El gobernador Sergio Urribarri se sumó a los cuestionamientos contra el interés de empresas europeas de radicar nuevas plantas de celulosa en la zona de Fray Bentos. En ese sentido, exigió a las autoridades del país vecino que "arriesguen la salud de su población y la de sus ríos interiores, pero que no perjudiquen a los entrerrianos" y advirtió: "Con esto no va a pasar lo mismo que con Botnia. Nos vamos a plantar y vamos a exigir que se cumpla el Estatuto del Río Uruguay" .
"Uruguay tiene una oportunidad enorme de demostrar que no tiene una animosidad contra la Argentina en materia ambiental", afirmó el mandatario. "Nosotros no podemos decirle a Uruguay dónde radicar estas inversiones que, aunque cuenten con tecnología moderna, son altamente riesgosas.

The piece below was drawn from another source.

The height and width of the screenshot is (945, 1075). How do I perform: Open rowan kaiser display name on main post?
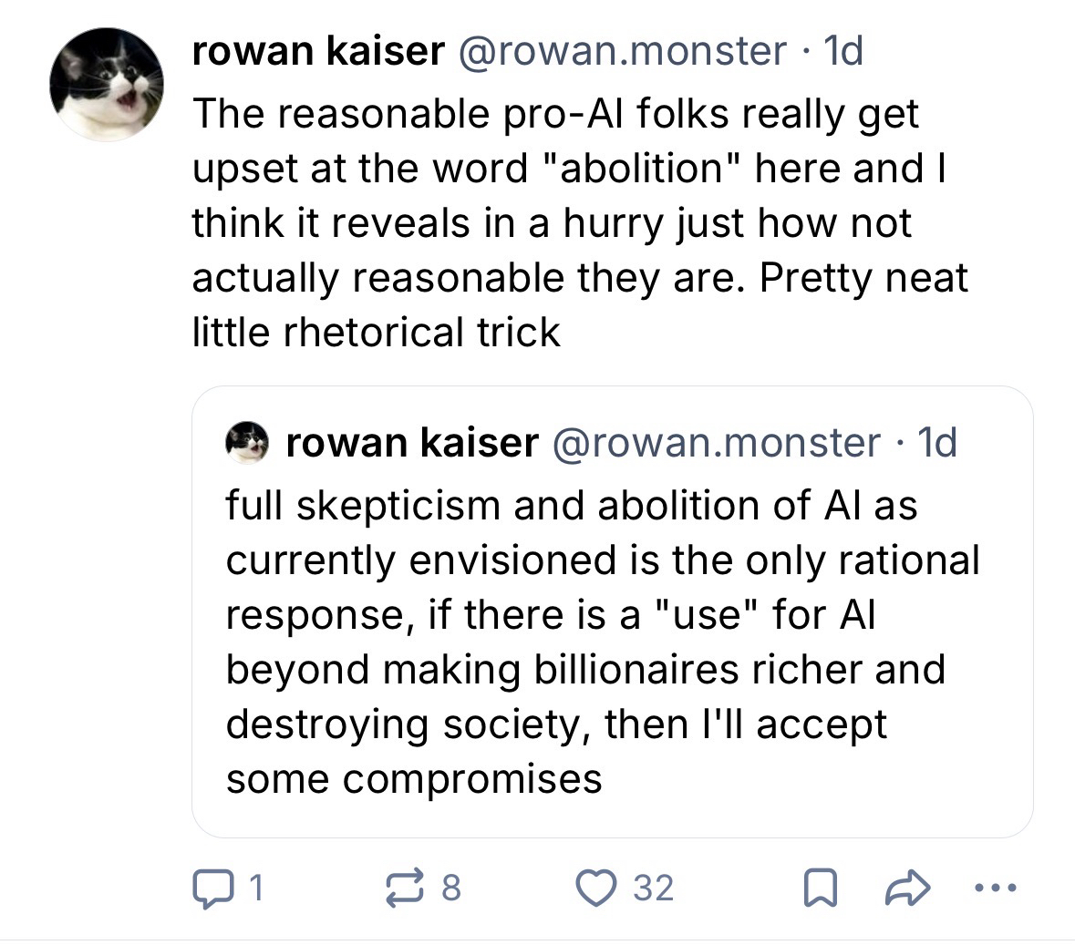317,52
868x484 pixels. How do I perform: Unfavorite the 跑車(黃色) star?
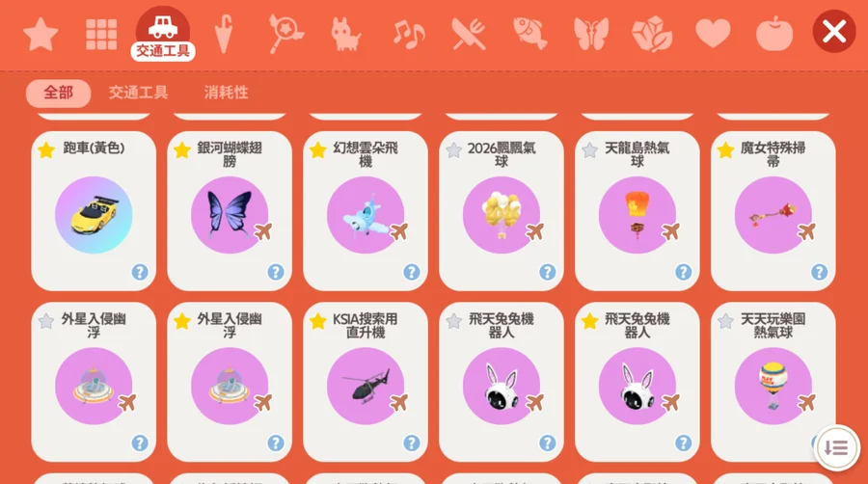46,149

Lo que sí, ellos podrían tomar la decisión per se de radicarlas lo suficientemente lejos de la frontera y de los ríos compartidos como para no generar otro grave incidente", acotó.
Esta semana se conoció, por publicaciones periodísticas uruguayas, que la empresa Stora Enso, tras un acuerdo concretado con ENCE (Empresa Nacional de Celulosa de España), accedió a la mayoría de las inversiones y analiza la posibilidad de ubicar su planta en Fray Bentos, muy cerca de Botnia.
En una declaración difundida, el titular del Poder Ejecutivo entrerriano advirtió: "Con esto no va a pasar lo mismo que con Botnia. Ni bien conocido este nuevo intento nos vamos a plantar y vamos a exigir que se cumpla el Estatuto del Río Uruguay en materia de autorizaciones previas. Aún así esperamos no tener que llagar a estas alternativas, ya que rechazamos de plano cualquier instalación fronteriza que signifique riesgo ambiental y riesgo para la salud de la población".
"Uruguay puede radicar todas las pasteras que quiera pero a su exclusivo riesgo y el de la salud de los ciudadanos uruguayos si estos aceptan correrlos, pero en nada deberían tener que perjudicar a los ciudadanos argentinos que estamos compartiendo un río internacional que nos hermana", dijo en otro tramo de sus declaraciones.
Finalmente, aconsejó a las autoridades orientales que Uruguay tiene decenas de ríos interiores aptos para satisfacer el consumo de agua dulce que requieren las pasteras. "Entonces, si desean llenarse de estas plantas que lo hagan, que arriesguen la salud de su población y la de sus ríos interiores, pero que no nos perjudiquen a los entrerrianos", completó.